Phillip Margolin, master of the legal thriller, takes a literary trip to the nineteenth century, to the days on the eve of the Civil War in his latest work, "Worthy Brown's Daughter." (HarperCollins, 345 pages)
The plot is loosely based on "Holmes v. Ford," a case involving Robin and Polly Holmes. They were slaves owned by a Colonel Nathaniel Ford of Georgia who moved the Holmes and their children to the Oregon Territory.
Ford had promised to free the entire family, but changed his mind and kept three of the children as indentured servants. While the young state of Oregon's constitution outlawed slavery, it also barred free negroes from living in Oregon, unless they were brought into the state as slaves.
The state's constitution prohibited free negroes from entering into contracts or litigation.
Against this backdrop, Margolin creates the story of Worthy Brown and his daughter, Roxanne. They were owned by Attorney Caleb Barbour who left
the state of Georgia, ahead of the debt collectors, with the promise that he would free father and daughter upon settling in Oregon.

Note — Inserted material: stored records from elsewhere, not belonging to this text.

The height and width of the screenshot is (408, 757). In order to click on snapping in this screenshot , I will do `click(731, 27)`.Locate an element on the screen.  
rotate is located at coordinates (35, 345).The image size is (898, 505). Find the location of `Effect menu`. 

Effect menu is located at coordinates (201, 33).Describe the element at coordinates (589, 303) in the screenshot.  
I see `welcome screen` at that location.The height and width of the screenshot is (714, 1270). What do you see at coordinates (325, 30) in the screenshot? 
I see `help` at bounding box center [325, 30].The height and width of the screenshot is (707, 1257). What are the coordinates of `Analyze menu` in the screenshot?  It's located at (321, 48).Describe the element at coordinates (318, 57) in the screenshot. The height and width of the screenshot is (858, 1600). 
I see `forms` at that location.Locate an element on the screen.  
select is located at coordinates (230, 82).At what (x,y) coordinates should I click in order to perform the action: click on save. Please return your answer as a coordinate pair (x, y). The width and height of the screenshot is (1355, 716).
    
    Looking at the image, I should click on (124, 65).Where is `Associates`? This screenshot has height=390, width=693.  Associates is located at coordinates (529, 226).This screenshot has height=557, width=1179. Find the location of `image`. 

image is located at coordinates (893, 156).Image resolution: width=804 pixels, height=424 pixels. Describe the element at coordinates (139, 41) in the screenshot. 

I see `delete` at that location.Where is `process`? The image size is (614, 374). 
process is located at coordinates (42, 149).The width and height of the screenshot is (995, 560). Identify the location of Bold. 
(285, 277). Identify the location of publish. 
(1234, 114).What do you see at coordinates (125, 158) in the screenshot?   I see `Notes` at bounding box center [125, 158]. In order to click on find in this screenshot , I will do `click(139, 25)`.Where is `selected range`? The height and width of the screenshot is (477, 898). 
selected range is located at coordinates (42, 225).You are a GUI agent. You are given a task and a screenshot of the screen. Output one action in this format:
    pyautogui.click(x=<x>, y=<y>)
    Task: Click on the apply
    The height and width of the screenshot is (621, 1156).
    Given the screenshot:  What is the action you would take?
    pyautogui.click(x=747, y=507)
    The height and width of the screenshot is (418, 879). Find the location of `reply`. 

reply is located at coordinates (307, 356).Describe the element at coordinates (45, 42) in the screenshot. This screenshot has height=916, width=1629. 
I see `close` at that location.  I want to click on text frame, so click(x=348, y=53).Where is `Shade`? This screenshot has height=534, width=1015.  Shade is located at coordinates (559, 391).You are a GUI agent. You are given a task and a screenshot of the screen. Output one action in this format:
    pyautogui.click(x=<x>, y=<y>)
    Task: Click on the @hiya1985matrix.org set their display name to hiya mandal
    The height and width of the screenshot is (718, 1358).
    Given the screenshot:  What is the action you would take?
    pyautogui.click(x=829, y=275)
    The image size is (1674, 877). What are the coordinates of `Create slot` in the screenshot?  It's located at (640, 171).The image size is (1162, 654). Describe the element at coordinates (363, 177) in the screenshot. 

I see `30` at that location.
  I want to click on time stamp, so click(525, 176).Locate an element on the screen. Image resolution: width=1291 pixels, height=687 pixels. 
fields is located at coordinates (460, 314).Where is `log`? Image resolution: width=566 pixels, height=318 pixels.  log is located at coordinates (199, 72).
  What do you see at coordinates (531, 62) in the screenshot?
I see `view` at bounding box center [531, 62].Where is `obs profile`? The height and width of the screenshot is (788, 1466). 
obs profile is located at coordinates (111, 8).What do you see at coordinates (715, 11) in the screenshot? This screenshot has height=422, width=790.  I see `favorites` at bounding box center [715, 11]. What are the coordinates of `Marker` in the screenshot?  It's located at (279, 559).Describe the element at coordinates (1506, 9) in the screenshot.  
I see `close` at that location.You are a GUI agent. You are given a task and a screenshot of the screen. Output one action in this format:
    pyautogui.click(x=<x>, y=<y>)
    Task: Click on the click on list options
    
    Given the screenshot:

But once in Oregon, Barbour reneged on his promise, and decided to keep the child as his servant. The girl's father sues to get his child back, but things quickly take a tragic turn.
Barbour assaults the girl and dies in a home fire soon after. Worthy Brown emerges as the prime suspect and the lawyer defending him, Matthew Penny, carries a brutal secret which may save his client from the hangman's noose.
Phillip Margolin's "Worthy Brown's Daughter" reads something like "Deadwood" meets "Twelve Years a Slave." The finale in the courtroom is as brilliant and exciting as any great legal drama, bearing witness to the fact that trials in the nineteenth century could be as entertaining as any theatrical production and as raucous as a rodeo or circus.
The author penned a touching dedication to his late wife, Doreen, who served as his muse in this beautifully written story rooted in America's brutal history of slavery and racism.